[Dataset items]
+ + + +

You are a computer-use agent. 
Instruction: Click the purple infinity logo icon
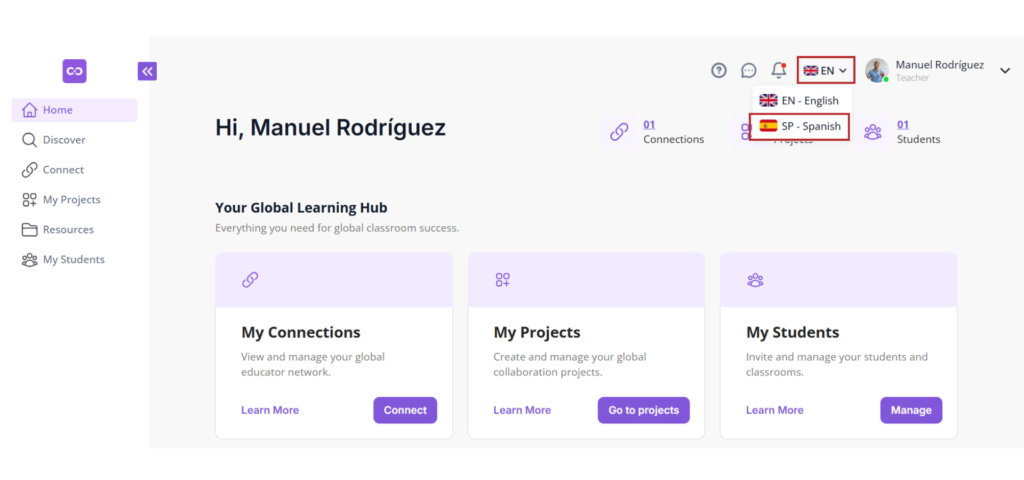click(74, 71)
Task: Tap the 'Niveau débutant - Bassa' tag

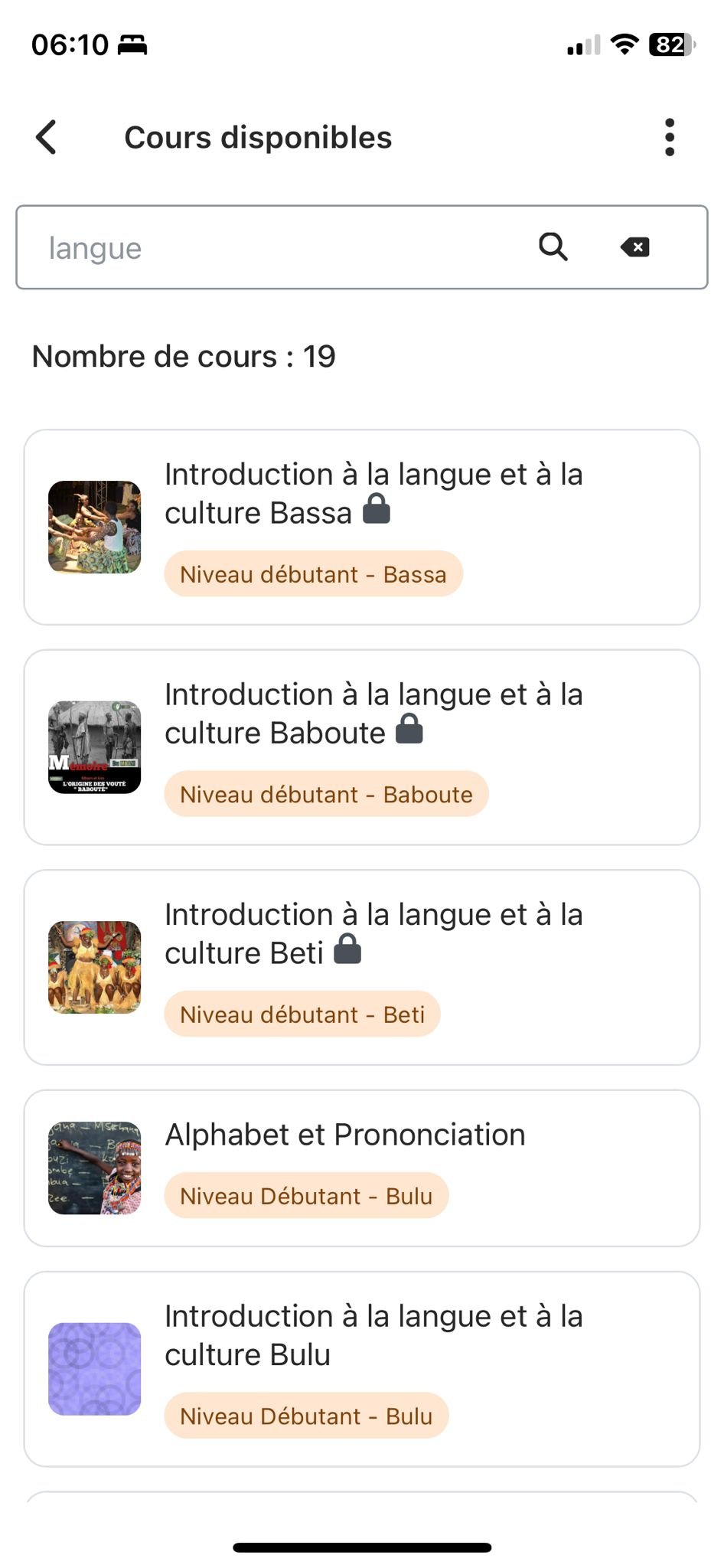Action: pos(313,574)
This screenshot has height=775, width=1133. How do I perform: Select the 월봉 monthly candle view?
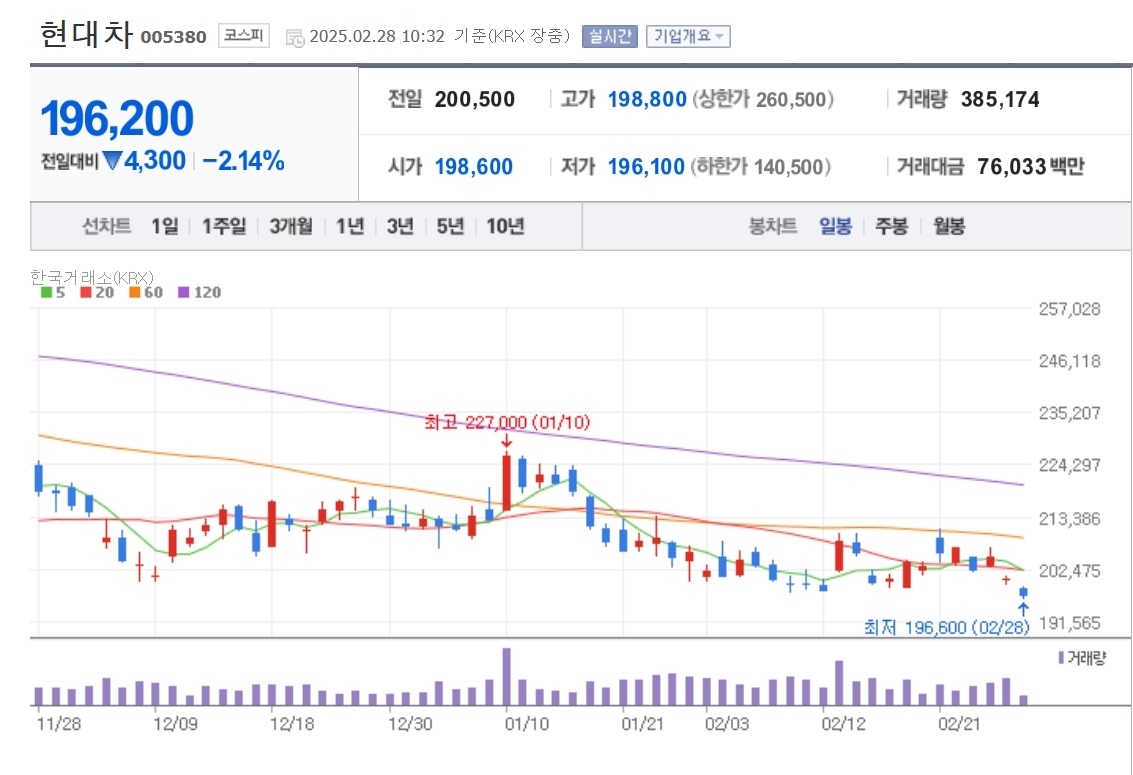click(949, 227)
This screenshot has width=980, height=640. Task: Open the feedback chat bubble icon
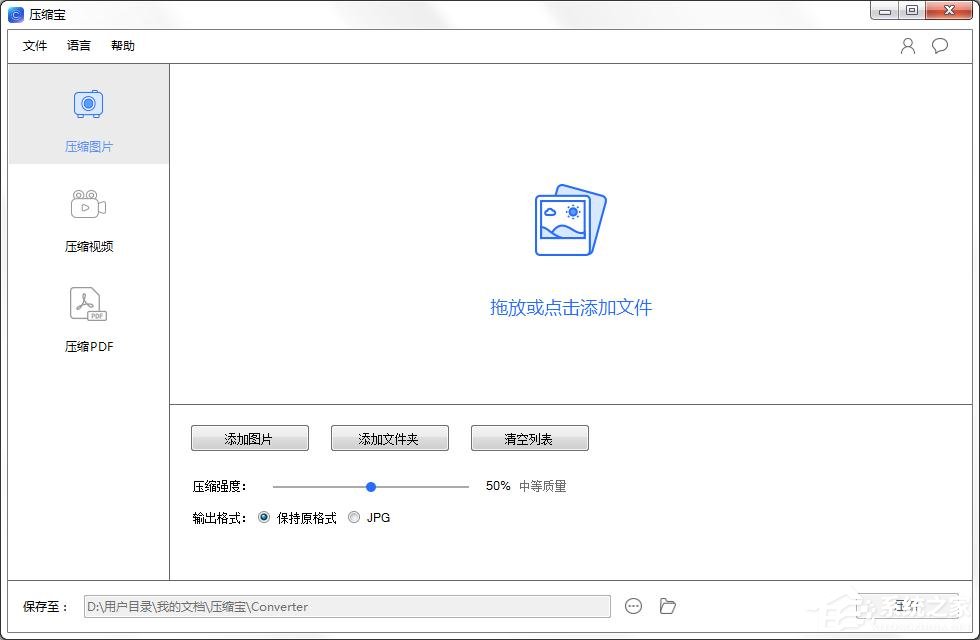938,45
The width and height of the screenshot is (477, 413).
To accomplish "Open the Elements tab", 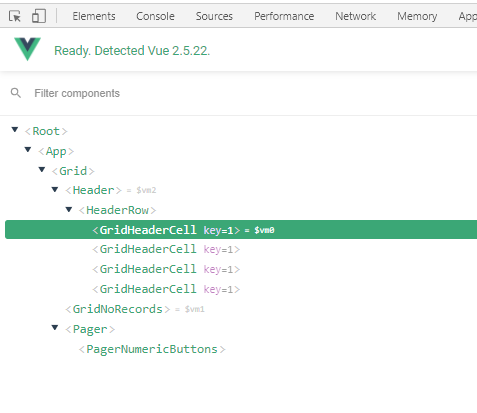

+ + + +

▸ **Task requirements**
Retype all the data exactly. Omit pictures.

▸ **Solution to this exercise**
You are a computer-use agent. 
Instruction: Click the purple infinity logo icon
click(74, 71)
Task: Tap the 'Niveau débutant - Bassa' tag

Action: pos(313,574)
This screenshot has height=775, width=1133. How do I perform: Select the 월봉 monthly candle view?
click(949, 227)
This screenshot has width=980, height=640. Task: Open the feedback chat bubble icon
938,45
The width and height of the screenshot is (477, 413).
To accomplish "Open the Elements tab", 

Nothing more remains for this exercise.